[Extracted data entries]
------------------------------------
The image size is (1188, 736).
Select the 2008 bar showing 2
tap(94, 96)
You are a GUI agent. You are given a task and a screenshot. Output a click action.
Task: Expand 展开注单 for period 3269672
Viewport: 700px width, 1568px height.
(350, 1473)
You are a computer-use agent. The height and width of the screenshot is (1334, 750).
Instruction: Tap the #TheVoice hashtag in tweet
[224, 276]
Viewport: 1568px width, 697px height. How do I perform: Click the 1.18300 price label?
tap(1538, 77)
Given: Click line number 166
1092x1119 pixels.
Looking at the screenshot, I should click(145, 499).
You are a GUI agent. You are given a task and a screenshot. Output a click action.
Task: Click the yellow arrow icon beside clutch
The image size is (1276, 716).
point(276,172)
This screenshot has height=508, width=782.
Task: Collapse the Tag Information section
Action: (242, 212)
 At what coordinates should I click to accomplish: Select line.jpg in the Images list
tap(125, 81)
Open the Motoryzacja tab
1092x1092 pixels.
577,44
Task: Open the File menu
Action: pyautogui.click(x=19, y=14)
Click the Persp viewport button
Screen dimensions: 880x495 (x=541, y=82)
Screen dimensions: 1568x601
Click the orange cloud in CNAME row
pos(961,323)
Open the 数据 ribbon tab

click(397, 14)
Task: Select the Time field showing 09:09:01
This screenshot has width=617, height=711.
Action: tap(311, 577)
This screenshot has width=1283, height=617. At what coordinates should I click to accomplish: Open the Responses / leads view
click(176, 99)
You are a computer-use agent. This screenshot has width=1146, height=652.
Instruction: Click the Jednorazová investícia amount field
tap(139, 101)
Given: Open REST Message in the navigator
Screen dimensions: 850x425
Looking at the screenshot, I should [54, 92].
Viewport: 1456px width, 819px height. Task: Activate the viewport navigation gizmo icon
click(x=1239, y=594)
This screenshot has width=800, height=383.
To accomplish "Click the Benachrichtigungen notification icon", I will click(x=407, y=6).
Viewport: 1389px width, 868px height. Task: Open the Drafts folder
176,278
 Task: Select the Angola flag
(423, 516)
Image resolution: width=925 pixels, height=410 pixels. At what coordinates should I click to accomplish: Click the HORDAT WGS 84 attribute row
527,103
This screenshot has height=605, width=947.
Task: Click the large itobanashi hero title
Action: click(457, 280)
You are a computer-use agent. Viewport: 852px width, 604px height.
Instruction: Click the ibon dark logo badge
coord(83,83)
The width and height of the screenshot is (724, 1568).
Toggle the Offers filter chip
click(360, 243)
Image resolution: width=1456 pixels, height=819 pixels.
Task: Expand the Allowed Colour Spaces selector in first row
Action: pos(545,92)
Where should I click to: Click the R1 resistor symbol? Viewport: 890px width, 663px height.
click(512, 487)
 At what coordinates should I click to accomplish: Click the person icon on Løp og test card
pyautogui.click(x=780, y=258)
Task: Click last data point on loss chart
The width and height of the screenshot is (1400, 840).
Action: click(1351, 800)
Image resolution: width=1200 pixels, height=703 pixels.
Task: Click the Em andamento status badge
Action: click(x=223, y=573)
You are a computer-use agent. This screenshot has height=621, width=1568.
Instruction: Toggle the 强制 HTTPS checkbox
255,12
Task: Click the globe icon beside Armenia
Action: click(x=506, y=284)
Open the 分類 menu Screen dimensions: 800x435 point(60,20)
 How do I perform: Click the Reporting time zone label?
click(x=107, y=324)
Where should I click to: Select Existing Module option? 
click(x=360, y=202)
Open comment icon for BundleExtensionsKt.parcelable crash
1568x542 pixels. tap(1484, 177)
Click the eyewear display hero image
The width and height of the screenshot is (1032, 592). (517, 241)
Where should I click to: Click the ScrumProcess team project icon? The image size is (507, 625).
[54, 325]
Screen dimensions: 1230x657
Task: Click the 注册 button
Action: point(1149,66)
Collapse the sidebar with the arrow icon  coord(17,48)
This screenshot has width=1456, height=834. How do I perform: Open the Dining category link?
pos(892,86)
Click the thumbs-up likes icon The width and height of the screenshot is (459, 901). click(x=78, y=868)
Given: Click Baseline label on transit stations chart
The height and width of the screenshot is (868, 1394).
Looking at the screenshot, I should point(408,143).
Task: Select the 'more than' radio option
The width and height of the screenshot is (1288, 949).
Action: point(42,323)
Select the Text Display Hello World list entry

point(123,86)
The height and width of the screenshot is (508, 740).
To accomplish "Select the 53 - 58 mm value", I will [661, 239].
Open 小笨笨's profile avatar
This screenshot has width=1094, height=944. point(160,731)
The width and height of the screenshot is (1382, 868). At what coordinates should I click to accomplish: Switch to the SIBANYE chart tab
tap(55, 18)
------------------------------------
Exercise prompt:
Produce only the lines from the line containing "Given: Open REST Message in the navigator" through the line containing "You are a computer-use agent. Viewport: 852px", inclusive of both, exactly as they stand in the entries above.

Output of the task:
Given: Open REST Message in the navigator
Screen dimensions: 850x425
Looking at the screenshot, I should [54, 92].
Viewport: 1456px width, 819px height. Task: Activate the viewport navigation gizmo icon
click(x=1239, y=594)
This screenshot has width=800, height=383.
To accomplish "Click the Benachrichtigungen notification icon", I will click(x=407, y=6).
Viewport: 1389px width, 868px height. Task: Open the Drafts folder
176,278
 Task: Select the Angola flag
(423, 516)
Image resolution: width=925 pixels, height=410 pixels. At what coordinates should I click to accomplish: Click the HORDAT WGS 84 attribute row
527,103
This screenshot has height=605, width=947.
Task: Click the large itobanashi hero title
Action: click(457, 280)
You are a computer-use agent. Viewport: 852px width, 604px height.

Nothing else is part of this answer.